Exercises |
#1 From the book description, pull out the passage between "Bridges the gap" and "Persian king Artaxerxes.", inclusive.
#2 Summarize the book description in two sentences.

(Beginning of Text for analysis)

Bridges the gap between Plutarch Studies and Achaemenid Studies through analysis of key texts
This book addresses two historical mysteries. The first is the content and character of the fourth century BCE Greek works on the Persian Achaemenid Empire treatises called the Persica. The second is the method of work of the second century CE biographer Plutarch of Chaeronea (CE 45-120) who used these works to compose his biographies, in particular the Life of the Persian king Artaxerxes.
By dealing with both issues simultaneously, Almagor proposes a new way of approaching the two entangled problems, and offers a better understanding of both the portrayal of ancient Persia in the lost Persica works and the manner of their reception and adaptation nearly five hundred years later. Intended for both scholars and students of the Achaemenid Empire and Greek imperial literature, this book bridges the two worlds and two important branches of scholarship.

(End of Text for analysis)
(Beginning of Listed entries)

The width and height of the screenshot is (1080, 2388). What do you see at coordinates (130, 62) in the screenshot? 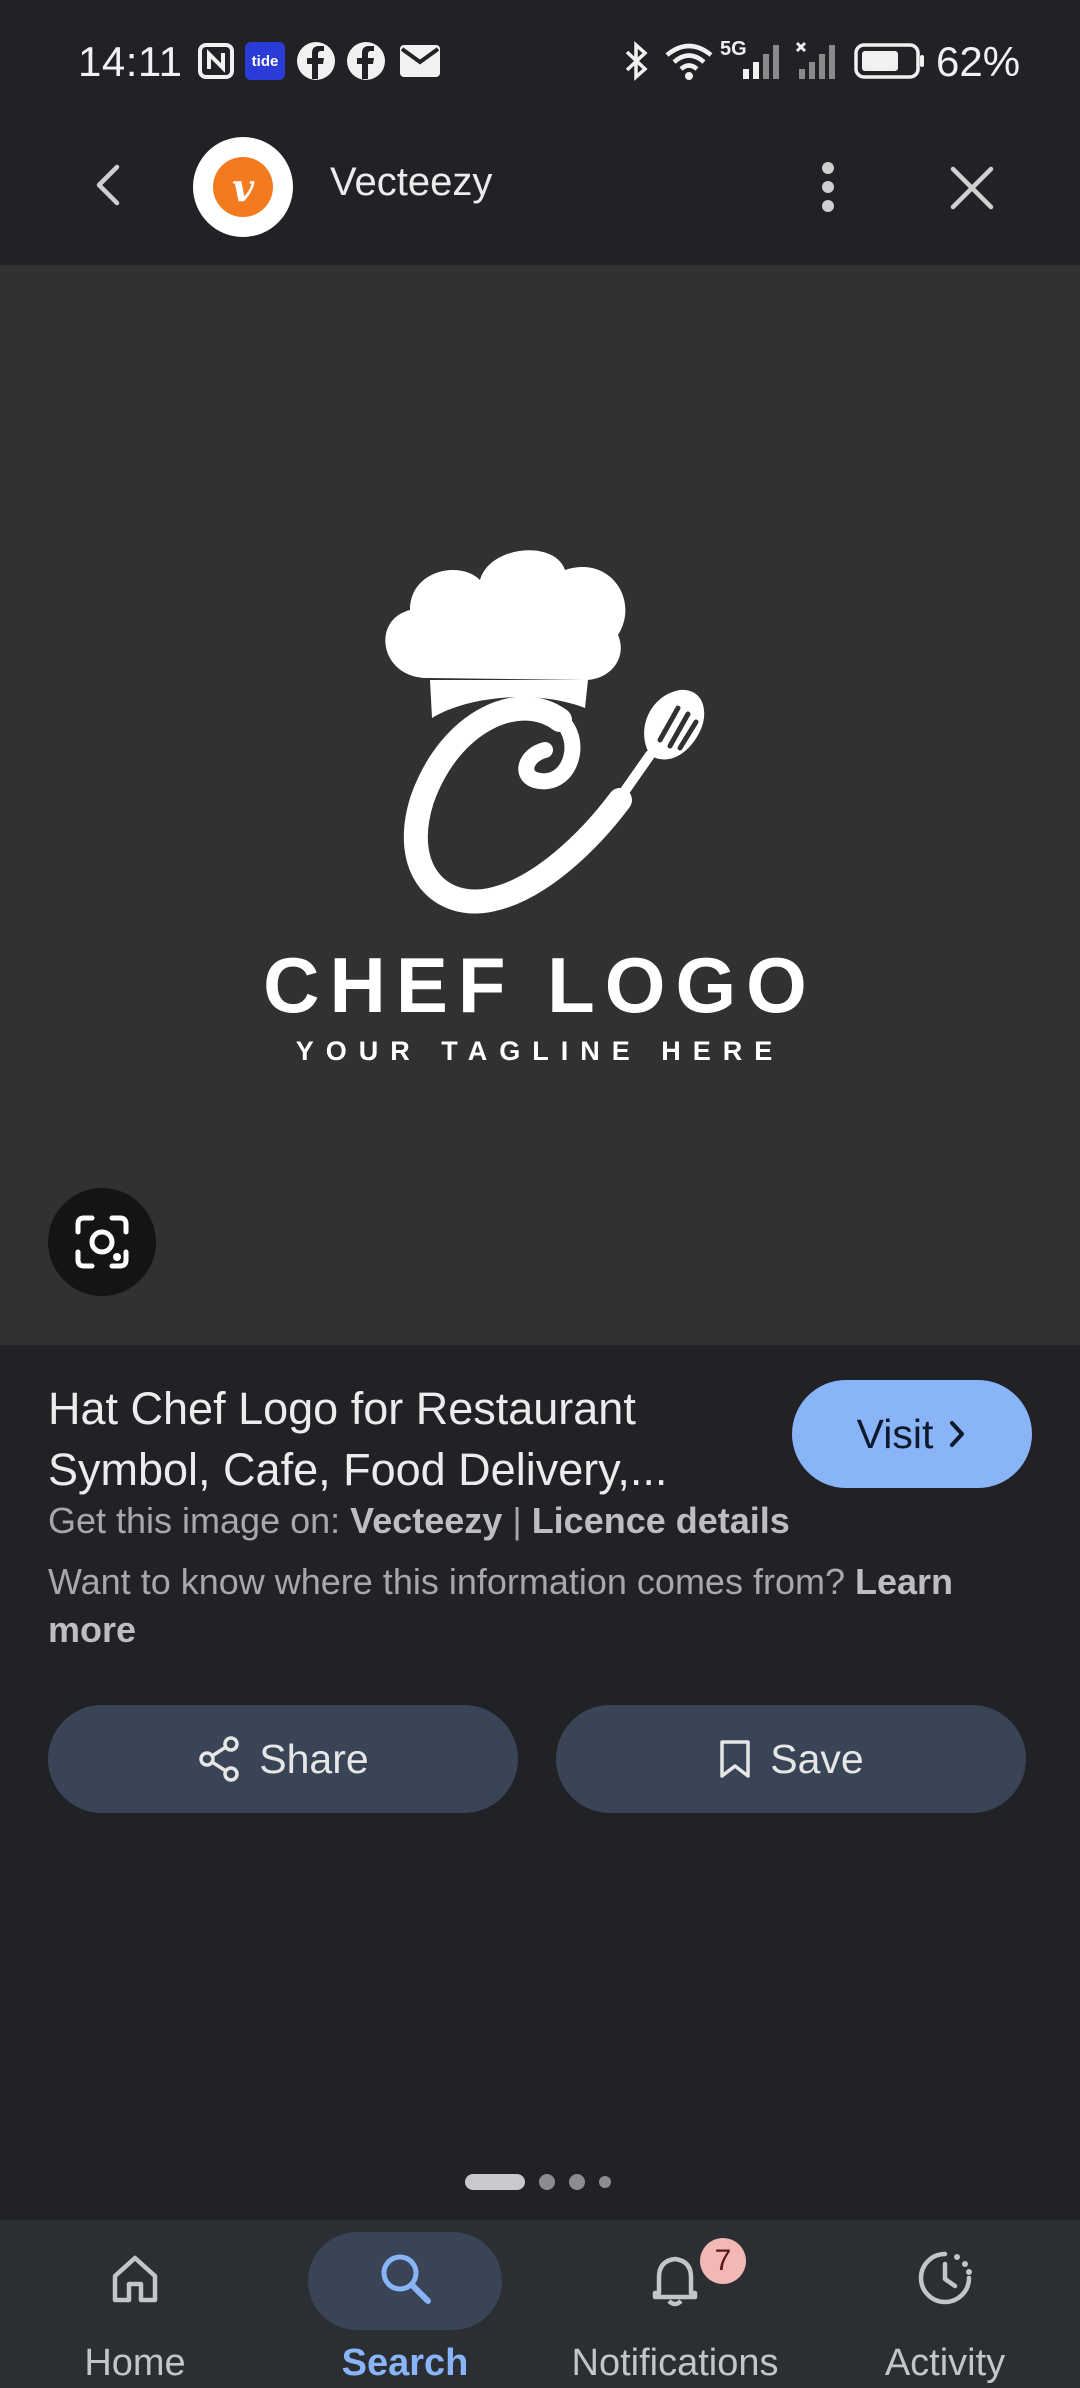
I see `status-time: 14:11` at bounding box center [130, 62]. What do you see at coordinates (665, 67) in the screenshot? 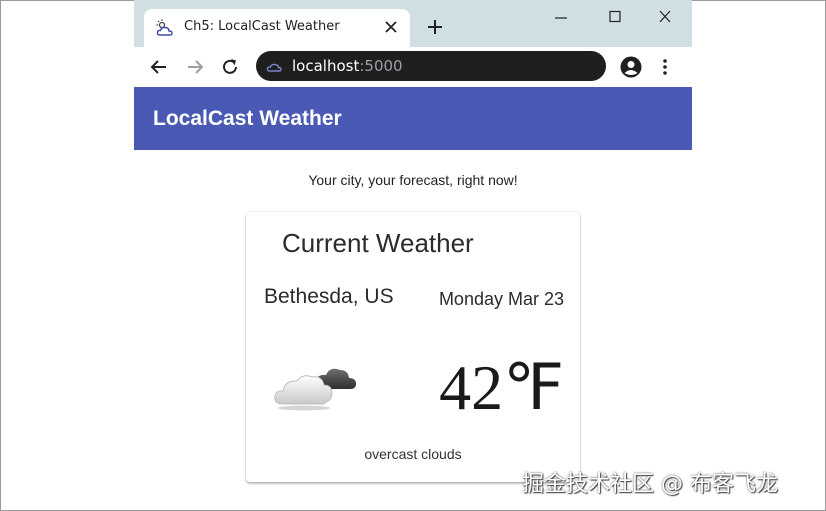
I see `kebab-menu-icon` at bounding box center [665, 67].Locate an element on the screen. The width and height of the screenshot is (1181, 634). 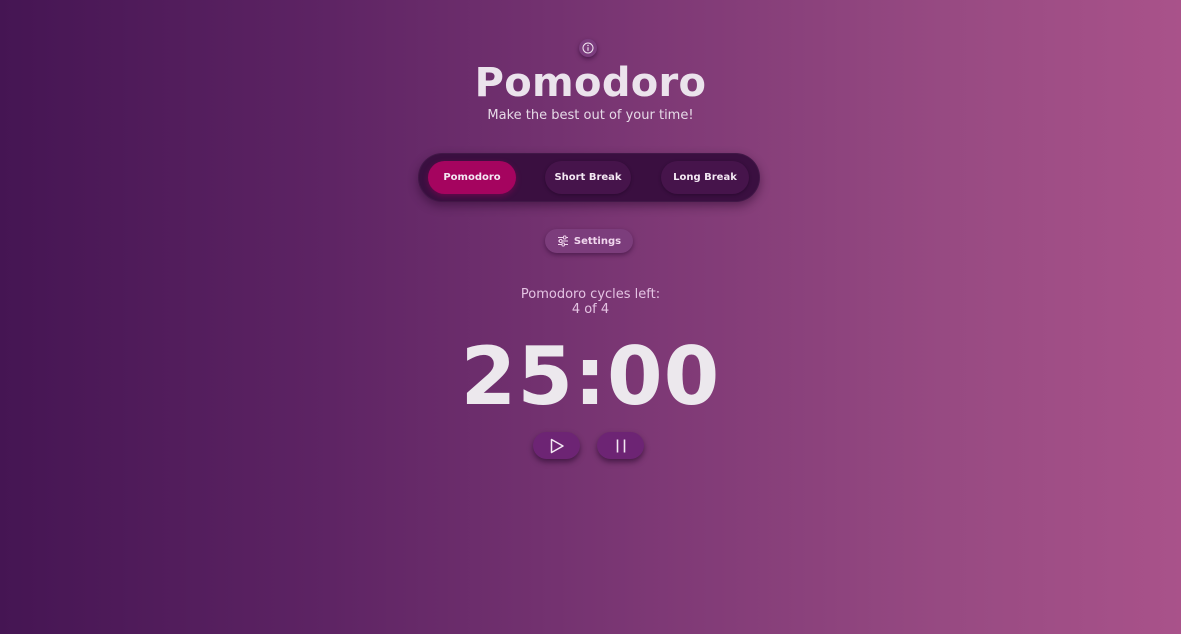
pause-icon is located at coordinates (620, 446).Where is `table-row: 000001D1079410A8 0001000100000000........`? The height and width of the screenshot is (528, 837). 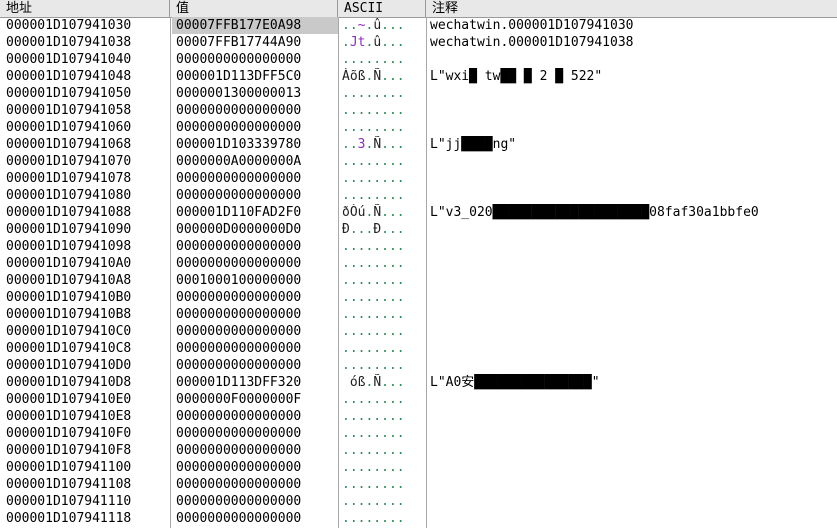 table-row: 000001D1079410A8 0001000100000000........ is located at coordinates (418, 280).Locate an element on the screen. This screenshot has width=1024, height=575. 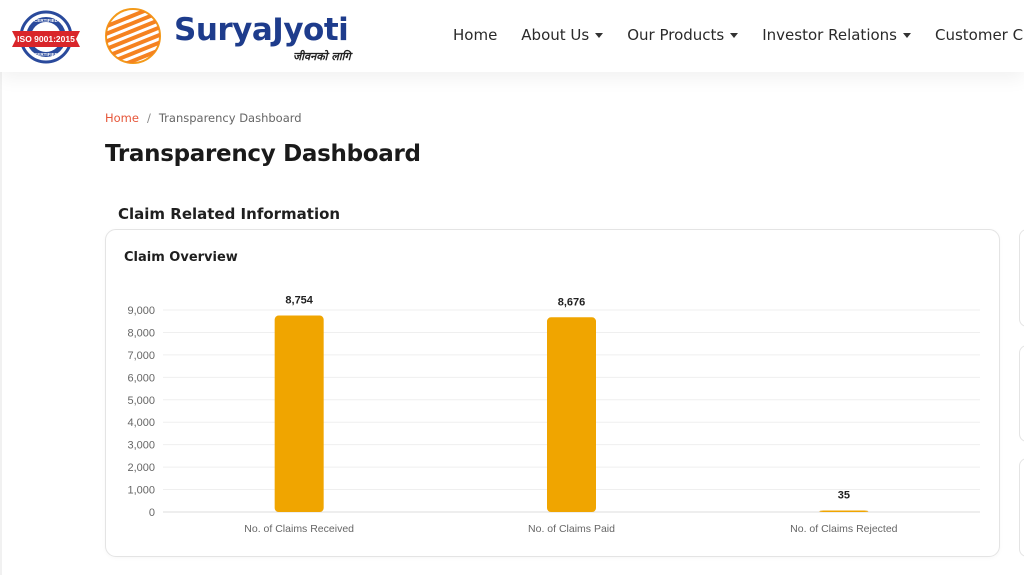
nav-customer-care: Customer Care is located at coordinates (980, 35).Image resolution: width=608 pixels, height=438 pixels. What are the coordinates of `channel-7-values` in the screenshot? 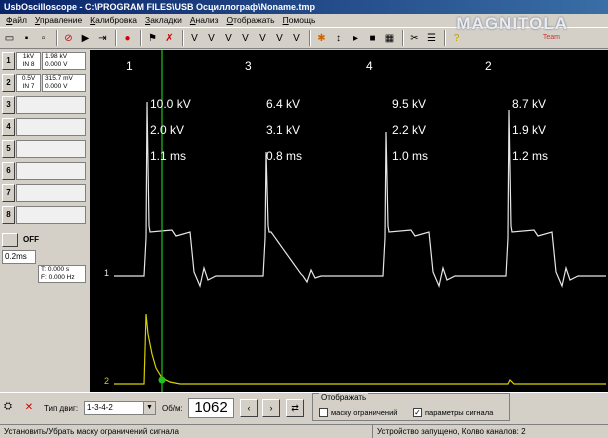 It's located at (51, 193).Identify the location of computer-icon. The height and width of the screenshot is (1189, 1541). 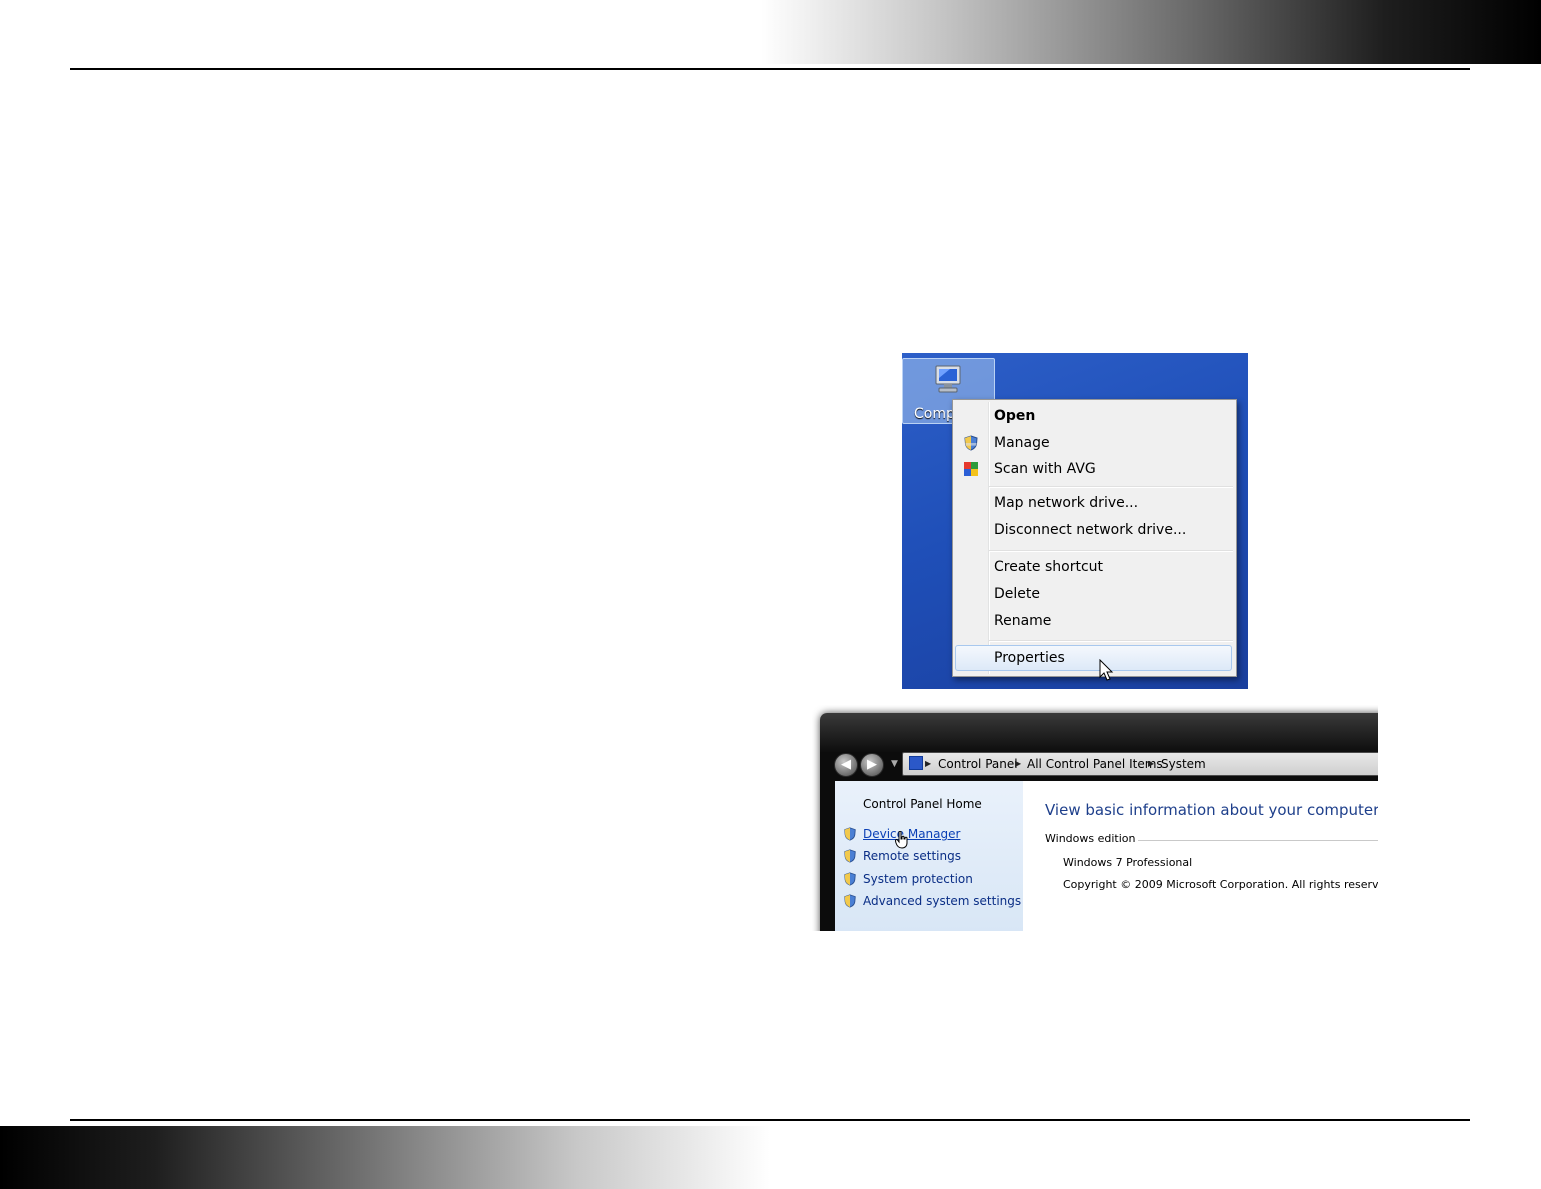
(948, 379).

(End of Listed entries)

Answers to the tasks |
#1
Bridges the gap between Plutarch Studies and Achaemenid Studies through analysis of key texts
This book addresses two historical mysteries. The first is the content and character of the fourth century BCE Greek works on the Persian Achaemenid Empire treatises called the Persica. The second is the method of work of the second century CE biographer Plutarch of Chaeronea (CE 45-120) who used these works to compose his biographies, in particular the Life of the Persian king Artaxerxes.

#2 The book takes on two puzzles: what the fourth-century BCE Greek works on the Persian Achaemenid Empire, called the Persica, contained, and how Plutarch used them to write his biographies, especially the Life of Artaxerxes. By treating both at once, Almagor offers a new approach to how the lost Persica portrayed ancient Persia and how those works were received and adapted nearly five hundred years later.